Constitution : la lettre au service de l’esprit

Par Christian JEANBART
L'équation islamo-chrétienne selon laquelle les chrétiens renonçaient à compter sur l'Occident et les musulmans renonçaient à se tourner vers l'Orient pour s'autogérer conjointement est le fondement du pacte national de 1943 ; lequel pacte consacre la responsabilité de chaque communauté dans la gestion des affaires du pays et offre ainsi une garantie contre l'exclusion préservant par le même fait cette « unité dans la diversité » à laquelle - dans son Exhortation apostolique de 1997 - le bienheureux (mai 2011) Jean-Paul II attache une importance capitale non seulement au niveau interchrétien, mais aussi interreligieux islamo-chrétien.
La singularité de cette formule d'équilibre a fait du Liban un prototype en la matière dont l'épreuve s'adresse à toute la communauté internationale pour autant que toutes autres options de cohabitation interconfessionnelle dans les régions sensibles du globe aient pratiquement échoué.

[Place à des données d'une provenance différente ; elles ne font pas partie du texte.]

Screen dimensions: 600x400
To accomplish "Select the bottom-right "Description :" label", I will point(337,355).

Si les Libanais sauront protéger cet atout qui est le leur, tout le monde sera sans doute content, car les appréhensions des uns et des autres seront apaisées par le souci de tous de préserver le message de convivialité interconfessionnelle avant tout autre principe de valeur, justifié un peu partout dans le monde où le facteur ethnique ne présente pas de difficultés, mais vraisemblablement inapproprié pour le Liban.
Si, en revanche, au nom de ces principes, si séduisants soient-il, les difficultés vécues par le Liban lui faisaient perdre sa qualité de messager tel qu'indiqué ci-haut, la communauté internationale toute entière serait en deuil, à l'Est comme à l'Ouest, car il ne lui resterait plus aucun membre comme lui. Quelle serait alors l'utilité de la déconfessionnalisation ou de la laïcisation ? Le monde regorge d'avertissements où la laïcité a produit exactement l'effet contraire au résultat escompté (les Balkans). Qu'est-ce qui reste aujourd'hui de l'anticléricalisme de Tito ou de l'ultralaïcité de l'Union soviétique avec le nœud gordien du Caucase, etc. ?

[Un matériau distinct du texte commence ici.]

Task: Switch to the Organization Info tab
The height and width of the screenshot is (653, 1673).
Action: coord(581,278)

Dans cette logique des choses, l'abolition du confessionnalisme, voire même la laïcité, ne saurait être une finalité en soi. La priorité est de préserver le tissu socio-confessionnel du pays sans en abîmer ou user la moindre pièce ; et c'est bien ce qu'a voulu la Constitution avant toute autre chose. En conséquence, l'abolition du confessionnalisme ne devrait être envisagée que pour
servir l'esprit de la Constitution ; l'inverse n'aurait aucune valeur de cohérence. Et si une telle mesure ne garantit pas le résultat, il n'y a pas de mal à y renoncer ; ce serait bien au contraire une prudence salutaire, car si l'expérience ne s'avère pas concluante, il sera trop tard pour essayer d'autres formules, comme dans une procédure dite de « tâtonnements ». Dans ce genre de situations, personne n'a droit à un seul échec, très précisément pour cause d'irréversibilité, et donc de fatalité. Il en résulte qu'il ne faut pas chercher à se précipiter dans le « laïc » aveuglément au détriment de ce tissu devenu tellement rare de par le monde entier. Le « laïc » en tant que tel ne peut présenter d'intérêt pour notre cher Liban que s'il consacrait à jamais le maintien de cet idéal de cohabitation d'une mosaïque de communautés dans un même espace de
vie ; autrement, il serait tout au moins sans cause, sinon préjudiciable. Il n'est donc vraiment pas honteux de constater le doute et de prendre les mesures nécessaires pour se rapprocher encore mieux de l'objectif fondamental de la Constitution qui est de développer tout facteur favorisant le « pacte de vie en commun », dans le respect toutefois de tout ce qui touche à la « liberté d'opinion » ainsi qu'aux « convictions religieuses » (et donc aux contraintes et aux appréhensions qui en découlent) de manière à ce que le Liban reste à jamais une « patrie définitive pour tous ses fils » (Article 1).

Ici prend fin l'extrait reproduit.